Random Replication Job: '110-0' failed then it doesn't then it does then it doesn't...

drjaymz@

Member
Jan 19, 2022
129
5
23
102
I have slowly been seeing more and more replication job failed errors. By the time I get to them, the problem has gone and I cannot find a sensible log to work out what the problem is. I would suggest the configuration isn't wrong per-se otherwise it wouldn't work most of the time. I get a bunch of emails for various guest containers or VM's around the same time.

My replication is via a dedicated network shown below on the 200 subnet. Its simply a switch with 6 machines (5 PVE and 1PBS) and that is it.
I might have assumed that it was a dodgy switch but its not just that one site its starting to infect two other sites.

Code:
Replication job '110-0' with target 'proxmoxmon1' and schedule '09/15' failed!
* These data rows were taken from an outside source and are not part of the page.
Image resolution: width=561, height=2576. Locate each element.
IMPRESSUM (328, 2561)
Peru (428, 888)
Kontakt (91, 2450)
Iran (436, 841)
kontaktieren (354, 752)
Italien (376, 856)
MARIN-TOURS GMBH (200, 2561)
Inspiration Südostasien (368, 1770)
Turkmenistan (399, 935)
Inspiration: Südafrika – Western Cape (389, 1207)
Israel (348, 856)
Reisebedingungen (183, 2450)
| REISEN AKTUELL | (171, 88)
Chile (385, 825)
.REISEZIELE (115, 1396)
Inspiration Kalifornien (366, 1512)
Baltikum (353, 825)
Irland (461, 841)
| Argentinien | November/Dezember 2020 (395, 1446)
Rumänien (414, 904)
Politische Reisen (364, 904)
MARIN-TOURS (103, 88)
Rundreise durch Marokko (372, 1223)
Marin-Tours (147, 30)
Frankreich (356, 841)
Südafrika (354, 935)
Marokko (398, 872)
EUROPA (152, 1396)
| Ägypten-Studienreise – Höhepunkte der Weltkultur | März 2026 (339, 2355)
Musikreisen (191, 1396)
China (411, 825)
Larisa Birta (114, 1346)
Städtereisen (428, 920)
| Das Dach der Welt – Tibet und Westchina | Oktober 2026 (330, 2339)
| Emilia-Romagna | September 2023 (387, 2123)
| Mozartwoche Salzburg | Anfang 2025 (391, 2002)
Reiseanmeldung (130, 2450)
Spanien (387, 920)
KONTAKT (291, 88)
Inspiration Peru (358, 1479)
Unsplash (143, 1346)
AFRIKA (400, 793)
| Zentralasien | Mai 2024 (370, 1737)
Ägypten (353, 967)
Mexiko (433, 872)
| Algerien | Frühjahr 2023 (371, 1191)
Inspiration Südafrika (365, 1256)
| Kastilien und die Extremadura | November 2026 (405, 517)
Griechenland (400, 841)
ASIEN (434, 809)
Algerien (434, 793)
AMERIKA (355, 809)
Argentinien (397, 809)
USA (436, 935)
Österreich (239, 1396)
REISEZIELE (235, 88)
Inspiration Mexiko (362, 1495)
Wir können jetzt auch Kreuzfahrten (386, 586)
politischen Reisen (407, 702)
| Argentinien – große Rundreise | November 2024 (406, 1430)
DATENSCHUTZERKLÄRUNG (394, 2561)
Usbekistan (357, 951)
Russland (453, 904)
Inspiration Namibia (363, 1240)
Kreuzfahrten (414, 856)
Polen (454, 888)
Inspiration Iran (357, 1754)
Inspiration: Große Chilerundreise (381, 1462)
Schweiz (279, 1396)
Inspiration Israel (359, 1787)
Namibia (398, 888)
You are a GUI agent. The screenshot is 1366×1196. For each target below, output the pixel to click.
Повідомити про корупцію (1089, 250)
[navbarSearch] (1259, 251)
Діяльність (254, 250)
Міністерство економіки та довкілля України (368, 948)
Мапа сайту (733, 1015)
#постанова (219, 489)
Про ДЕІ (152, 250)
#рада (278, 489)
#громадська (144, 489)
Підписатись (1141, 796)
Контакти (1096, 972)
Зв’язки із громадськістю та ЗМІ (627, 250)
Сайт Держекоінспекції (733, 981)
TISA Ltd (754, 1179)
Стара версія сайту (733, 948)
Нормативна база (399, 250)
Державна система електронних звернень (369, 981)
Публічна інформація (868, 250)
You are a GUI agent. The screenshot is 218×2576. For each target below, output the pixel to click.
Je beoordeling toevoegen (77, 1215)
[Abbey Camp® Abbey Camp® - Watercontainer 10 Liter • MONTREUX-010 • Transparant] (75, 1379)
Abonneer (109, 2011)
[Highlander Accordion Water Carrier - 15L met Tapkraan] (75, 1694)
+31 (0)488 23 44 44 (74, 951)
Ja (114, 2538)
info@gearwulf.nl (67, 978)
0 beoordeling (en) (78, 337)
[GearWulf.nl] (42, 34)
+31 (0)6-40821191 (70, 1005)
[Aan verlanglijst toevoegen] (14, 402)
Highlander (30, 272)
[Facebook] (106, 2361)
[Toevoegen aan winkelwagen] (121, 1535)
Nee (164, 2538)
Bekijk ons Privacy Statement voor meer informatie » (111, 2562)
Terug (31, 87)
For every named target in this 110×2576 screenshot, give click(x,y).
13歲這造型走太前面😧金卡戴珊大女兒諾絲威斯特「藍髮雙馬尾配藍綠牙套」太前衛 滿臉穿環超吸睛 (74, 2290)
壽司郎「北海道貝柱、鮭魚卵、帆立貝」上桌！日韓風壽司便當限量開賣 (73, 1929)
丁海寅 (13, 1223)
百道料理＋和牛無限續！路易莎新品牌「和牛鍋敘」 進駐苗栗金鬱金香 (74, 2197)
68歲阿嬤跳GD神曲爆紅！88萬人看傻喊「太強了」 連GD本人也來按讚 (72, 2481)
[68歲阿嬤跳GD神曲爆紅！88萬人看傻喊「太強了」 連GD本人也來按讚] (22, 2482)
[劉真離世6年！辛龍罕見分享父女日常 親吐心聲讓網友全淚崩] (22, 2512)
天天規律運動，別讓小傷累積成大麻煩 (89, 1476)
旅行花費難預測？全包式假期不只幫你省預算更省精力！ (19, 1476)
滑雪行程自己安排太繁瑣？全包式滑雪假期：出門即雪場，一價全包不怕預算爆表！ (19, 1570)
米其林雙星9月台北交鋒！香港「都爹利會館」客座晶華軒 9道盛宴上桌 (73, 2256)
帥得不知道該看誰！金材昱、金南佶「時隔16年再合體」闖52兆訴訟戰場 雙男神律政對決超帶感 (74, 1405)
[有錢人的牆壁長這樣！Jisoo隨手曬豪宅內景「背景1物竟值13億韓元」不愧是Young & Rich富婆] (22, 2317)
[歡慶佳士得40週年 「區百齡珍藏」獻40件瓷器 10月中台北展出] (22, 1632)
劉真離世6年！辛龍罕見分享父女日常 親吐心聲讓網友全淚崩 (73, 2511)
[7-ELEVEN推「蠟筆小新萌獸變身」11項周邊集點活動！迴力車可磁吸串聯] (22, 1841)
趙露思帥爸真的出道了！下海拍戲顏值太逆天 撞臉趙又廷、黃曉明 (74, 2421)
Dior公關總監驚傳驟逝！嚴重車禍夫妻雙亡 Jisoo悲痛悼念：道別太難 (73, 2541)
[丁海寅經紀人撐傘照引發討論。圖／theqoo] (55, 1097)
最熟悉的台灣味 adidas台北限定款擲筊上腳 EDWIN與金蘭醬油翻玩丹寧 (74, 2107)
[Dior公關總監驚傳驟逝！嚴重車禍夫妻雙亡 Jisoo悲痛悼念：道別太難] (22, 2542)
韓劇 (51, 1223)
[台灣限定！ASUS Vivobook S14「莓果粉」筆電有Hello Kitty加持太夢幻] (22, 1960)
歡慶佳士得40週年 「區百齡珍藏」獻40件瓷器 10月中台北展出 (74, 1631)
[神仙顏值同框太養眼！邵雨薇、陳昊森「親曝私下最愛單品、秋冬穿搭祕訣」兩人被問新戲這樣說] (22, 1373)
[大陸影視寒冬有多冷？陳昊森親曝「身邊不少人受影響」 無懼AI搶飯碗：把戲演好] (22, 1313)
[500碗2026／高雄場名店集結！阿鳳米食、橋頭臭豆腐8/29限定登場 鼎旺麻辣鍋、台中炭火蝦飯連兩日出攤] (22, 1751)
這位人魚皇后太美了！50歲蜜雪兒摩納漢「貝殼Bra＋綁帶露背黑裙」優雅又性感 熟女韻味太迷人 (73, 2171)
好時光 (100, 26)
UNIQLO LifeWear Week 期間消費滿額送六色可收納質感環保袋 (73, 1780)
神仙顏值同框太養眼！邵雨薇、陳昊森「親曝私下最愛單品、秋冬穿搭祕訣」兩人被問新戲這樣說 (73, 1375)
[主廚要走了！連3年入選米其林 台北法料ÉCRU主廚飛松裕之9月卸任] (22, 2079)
Last successful sync: 2025-03-17 08:24:52
Next sync try: 2025-03-17 08:44:00
Failure count: 1

Error:
command '/usr/bin/ssh -e none -o 'BatchMode=yes' -o 'HostKeyAlias=proxmoxmon1' -o 'UserKnownHostsFile=/etc/pve/nodes/proxmoxmon1/ssh_known_hosts' -o 'GlobalKnownHostsFile=none' root@192.168.200.6 -- pvesr prepare-local-job 110-0 --scan local-zfs local-zfs:subvol-110-disk-0 --last_sync 1742199892' failed: exit code 255

I changed the replication schedules to spread them out, that didn't make any difference.
I checked all the guests that had a problem and by the time I get to them, they are working and the replication it taking just a second or 2 so as far as I can see not running into itself.

I'm running 8.3.2 and they were updated not that long ago.

What I'm asking for is how do I find out what the problem is?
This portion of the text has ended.